To put in context, there have already been two important reports in recent days. IEA’s July report suggested oil demand will pick up in the second half and that the worst of the demand destruction is behind us. It forecast oil demand to average 92.1m bpd in 2020, down by 7.9m bpd versus 2019, but is a smaller decline than forecast in the April report, mainly because the decline in the second quarter was less severe than had been expected. Declining demand over the key summer driving season in the populous Sun Belt states remains the worry as Covid cases surge, albeit we did see a decent draw on gasoline stocks last week. Indeed, the IEA noted that the accelerating number of Covid-19 cases is ‘a disturbing reminder that the pandemic is not under control and the risk to our market outlook is almost certainly to the downside’. 

Meanwhile we should recall the EIA presented a more bullish fundamental case for oil and raised its West Texas Intermediate (WTI) price forecast for 2020 to $37.55 a barrel, up almost 7% from the June forecast.  2021 prices are forecast to average $45.70 in 2021, a gain of 4% from before.

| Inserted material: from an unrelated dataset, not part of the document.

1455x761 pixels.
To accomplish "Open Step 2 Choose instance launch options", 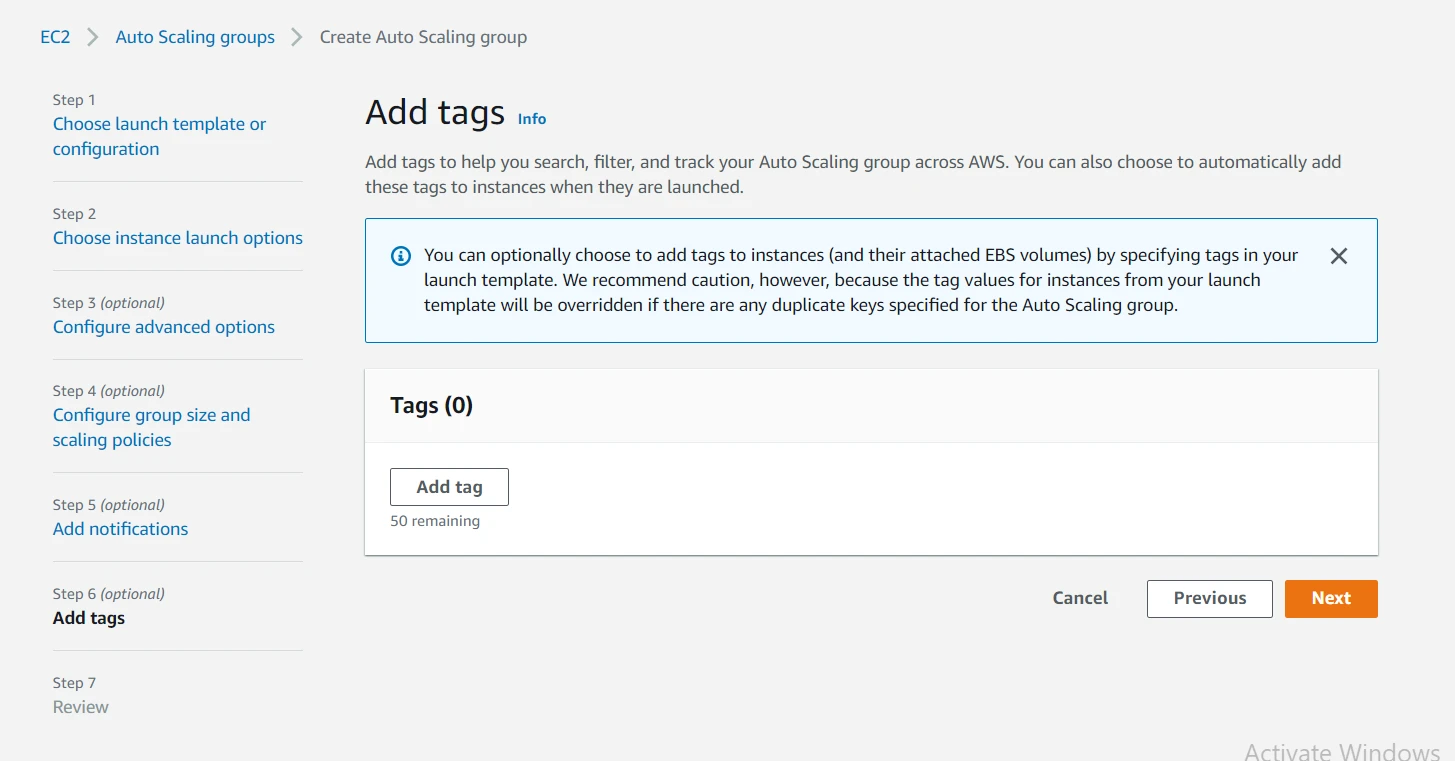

The EIA said changes in supply and demand have shifted global oil markets from an estimated 21 million barrels per day of oversupply in April to inventory draws in June.  

The EIA also said that it expects high inventory levels and surplus crude oil production capacity to cap the upside for oil prices in the coming months. However, as inventories decline into 2021, the upward pressure on prices should increase. 

Other highlights from the EIA Short Term Energy Outlook 

·         Brent crude prices forecast at $40.50 in 2020 and $49.70 in 2021 

·         Average US crude oil production to fall in 2020 and 2021 as forecast WTI spot prices remain less than $50/b through 2021. EIA forecasts that U.S. crude oil production will average 11.6 million b/d in 2020 and 11.0 million b/d in 2021. 

·         US liquid fuels consumption will average 18.3 million b/d in 2020, down 2.1 million b/d from 2019. Declines in US liquid fuels consumption vary across products. From 2019 to 2020, EIA expects jet fuel consumption to fall by 31% and gasoline and distillate fuel consumption to both fall by 10%.